Quantizing With Randomized Hadamard Transforms: Efficient Heuristic Now Proven

Published 7 May 2026 in cs.LG, cs.AI, cs.DS, and cs.NI | (2605.06014v1)

Abstract: Uniform random rotations (URRs) are a common preprocessing step in modern quantization approaches used for gradient compression, inference acceleration, KV-cache compression, model weight quantization, and approximate nearest-neighbor search in vector databases. In practice, URRs are often replaced by randomized Hadamard transforms (RHTs), which preserve orthogonality while admitting fast implementations. The remaining issue is the performance for worst-case inputs. With a URR, each coordinate is individually distributed as a shifted beta distribution, which converges to a Gaussian distribution in high dimensions. Generally, one RHT is not suitable in the worst case, as individual coordinates can be far from these distributions. We show that after composing two RHTs on any $d$-sized input vector, the marginal distribution of every fixed coordinate of the normalized rotated vector is within $O(d^{-1/2})$ of a standard Gaussian both in Kolmogorov distance and in $1$-Wasserstein distance. We then plug these bounds into the analyses of modern compression schemes, namely DRIVE and QUIC-FL, and show that two RHTs achieve performance that asymptotically matches URRs.

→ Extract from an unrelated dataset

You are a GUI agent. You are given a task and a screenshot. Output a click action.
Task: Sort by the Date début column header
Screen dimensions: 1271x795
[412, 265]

However, we show that two RHTs may not be sufficient for Vector Quantization (VQ), which often requires weak correlation across fixed-size blocks of coordinates (as opposed to only marginal distribution convergence for single coordinates). We prove that a composition of three RHTs leads to decaying coordinate covariance. This ensures that any fixed, bounded, multi-dimensional VQ codebook optimized for URRs has the same expected error when using three RHTs, up to an additive term that vanishes with the dimension. Finally, because practical inputs are rarely adversarial, we propose a linear-time ${O}(d)$ check on the input's moments to dynamically adapt the number of RHTs used at runtime to improve performance.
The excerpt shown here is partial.